What the exercise asks: Find the line with "Screen dimensions: 662x571" in the entries below, then reproduce it and every line after it down to and including the line with "Click the highlighted 27 Sep bar", exactly.

Material provided:

★ ★ ★ ★ ★

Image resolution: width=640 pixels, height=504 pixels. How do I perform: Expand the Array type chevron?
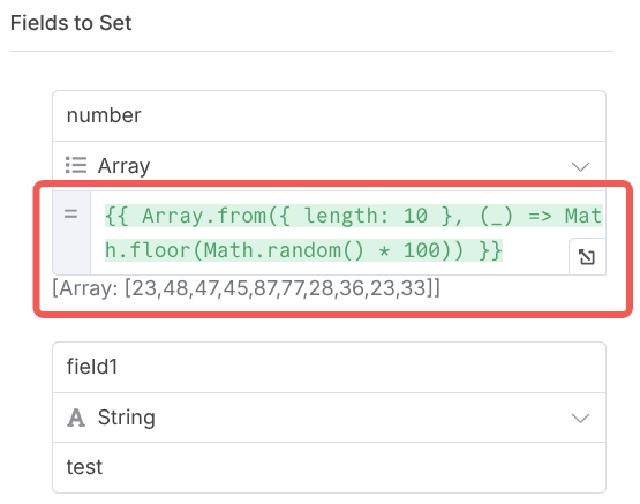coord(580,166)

★ ★ ★ ★ ★

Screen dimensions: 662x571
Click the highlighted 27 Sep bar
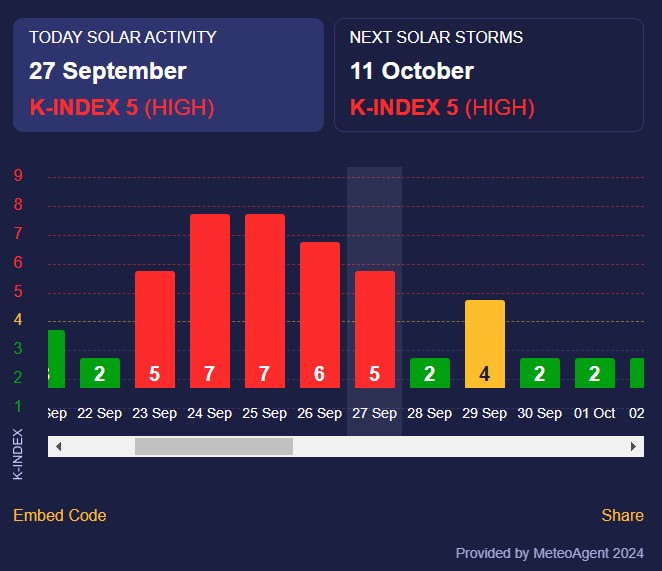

★ ★ ★ ★ ★

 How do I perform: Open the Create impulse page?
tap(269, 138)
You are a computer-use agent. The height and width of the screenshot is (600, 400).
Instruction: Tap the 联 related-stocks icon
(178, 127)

★ ★ ★ ★ ★

Written reply:
Screen dimensions: 662x571
Click the highlighted 27 Sep bar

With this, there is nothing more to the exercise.